エコノミストであり、物語を愛するヲタクでもある。

"経済のわかる大人"とは

アメリカでは高校生の時から経済学を勉強します。Council for Economic Educationの2018 Survey of the Statesによれば、2018年現在、25の州において高校が経済学の授業を提供することが義務付けられており、22の州においては経済学の履修が卒業の必要条件となっています(さらに最近では、金融教育の重要性が認知されるにつれ、個人金融(Personal Finance)の授業の必修化が進んでいます)。一方、日本の高校でも、「現代社会」か「政治・経済」が必修ですので、必ず一度は経済について学ぶ機会があるのですが、米国の様に経済学専門の授業というわけではなく、政治分野、倫理・社会分野との混合カリキュラムということになり、米国と比べて必然的に浅い内容となっている感は否めません*1

結果として、日本で普通に教育を受けていると、経済系の学部にでも行かない限り(あるいは経済系の学部に行ったとしても)、経済のことがほとんどわからないまま大人になってしまう訳です。なのに、社会に出た途端に(あるいは就活を始めた途端に)財界の同人誌こと日経新聞を読むことを強いられ、散発的に出現する大人たちの経済談義に対して、さも分かっている様な表情で神妙に頷くことを余儀なくされるのです。中には悪い大人がいるもので、曖昧に頷くあなたを見て、「あ、こいつこの話分かってないな」と気付きつつも、逆にそれに気を良くしてさらにドヤ顔の語りを畳みかけてくる場合すらあります。

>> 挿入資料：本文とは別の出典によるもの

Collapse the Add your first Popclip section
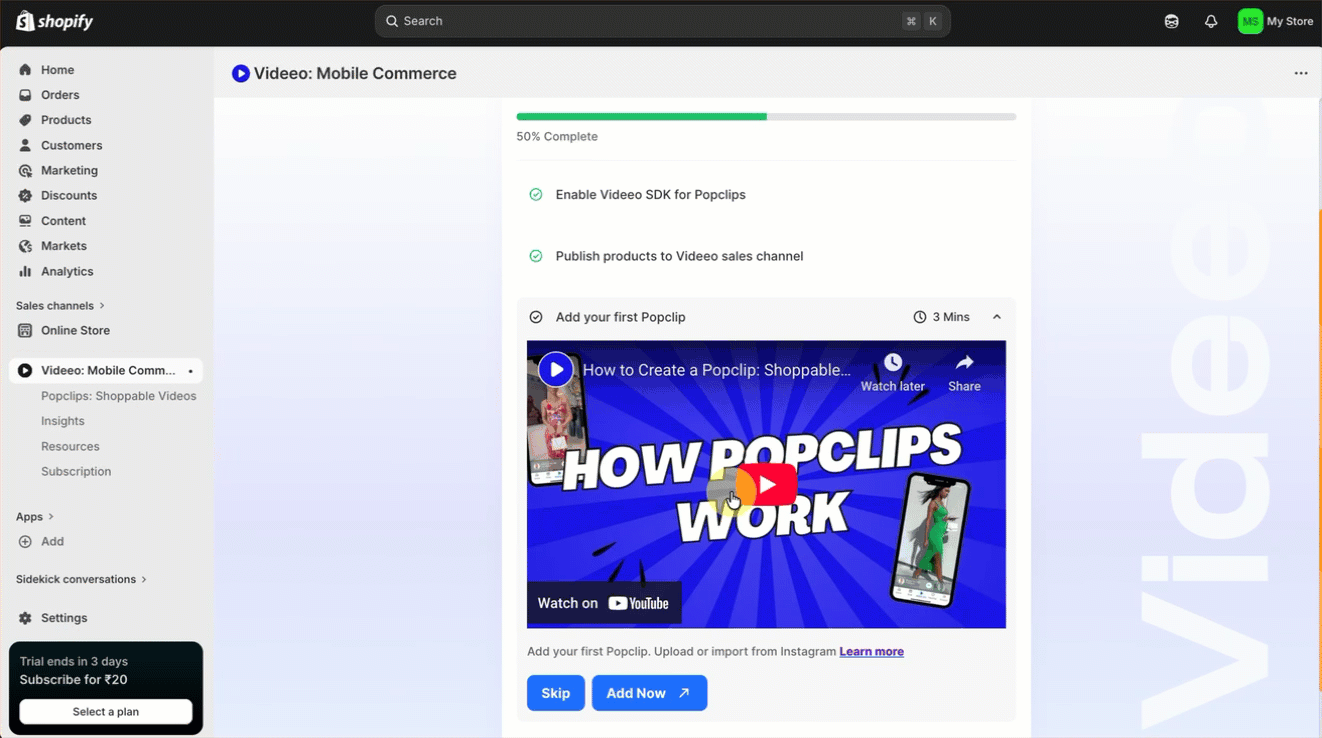Viewport: 1322px width, 738px height. 996,317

しかしどうでしょう。もしもこの様な場面で気の利いたコメントを一言発することが出来たとしたら。周囲の人たちは「お、こいつは経済のことをわかっている奴だな」と一目置き、あなたのことを一人の大人として認めてくれることでしょう。上司はあなたを気に入り、次々に重要な仕事を任せてくれるようになります。そんなあなたに女子社員が熱い視線を向けていることにお気づきでしょうか。営業先のおじさんはあなたのことを信頼し、商談がスムーズに進む場合もあるでしょう。経済について語るあなたを見て奥さんや子供も尊敬の念を深めますので、家庭環境が好転することは説明する必要もないですよね。もはや、経済について語ることは、現代社会において大人になるためのイニシエーションであるとすら言えます。

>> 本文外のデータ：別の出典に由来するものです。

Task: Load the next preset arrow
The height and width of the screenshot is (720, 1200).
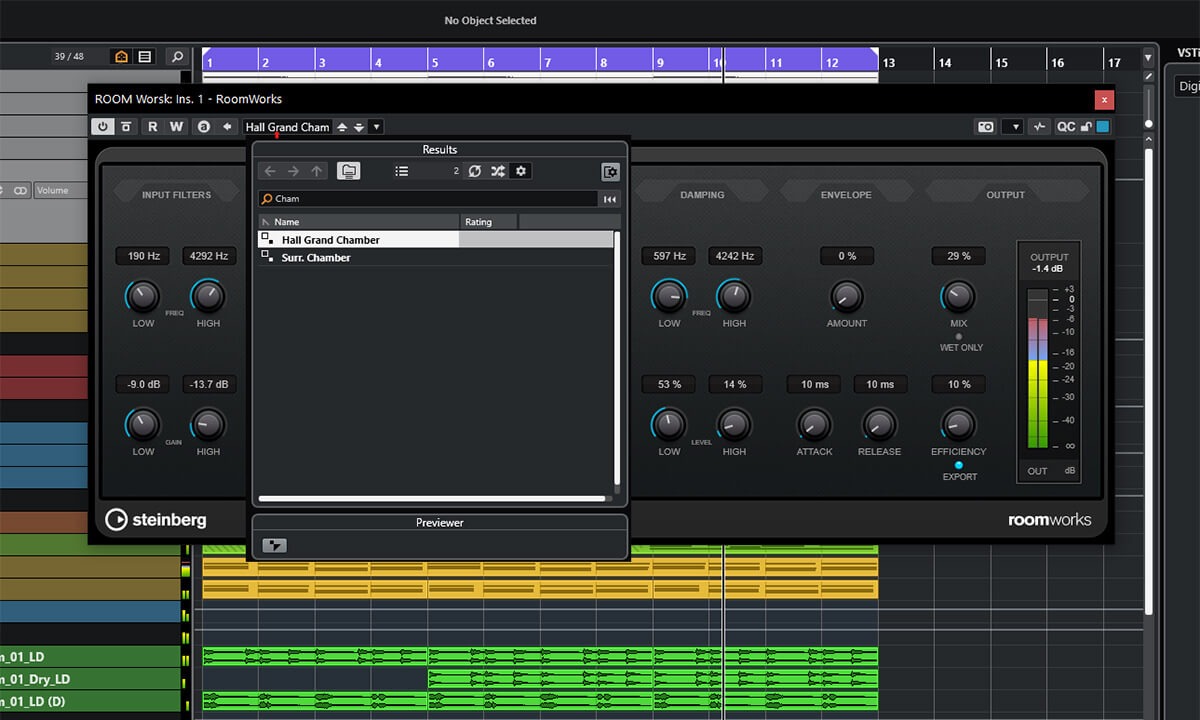Action: click(359, 127)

さて、そんな経済のわかる大人になることの重要性はわかりましたが、そもそも、経済のわかる大人とはどういう状態を指すのでしょうか。ここで僕は、経済のわかる大人としての必要で十分な3つの条件を考えてみました。

  1. 経済の話題について一言コメントが言える
  2. 自信に満ち溢れている
  3. (匿名で)インターネット上で経済の議論をしない

1については、最も重要と思われる部分です。経済のわかる大人とは、周囲からみて経済についてわかっている様にみえる大人でなくてはいけません。そのためには、何らかの発言をすることで、経済のことをわかっていると表明する必要があります。ここで注意してほしいのは、経済のわかる大人になるためには、経済のことを真にわかっている必要はないということです。経済を真にわかろうとすることは、時間の無駄であるという意味において有害ですらあります。まともな大人であれば、当人にとって日本経済や世界経済以上に大事なことがあるはずです。経済のわかる大人であるために重要なのは、それっぽいコメントを言えることだけです。実際、世の中の大人たちの経済談義は、本人たちもよくわからないまま雰囲気で行われていることが大半です。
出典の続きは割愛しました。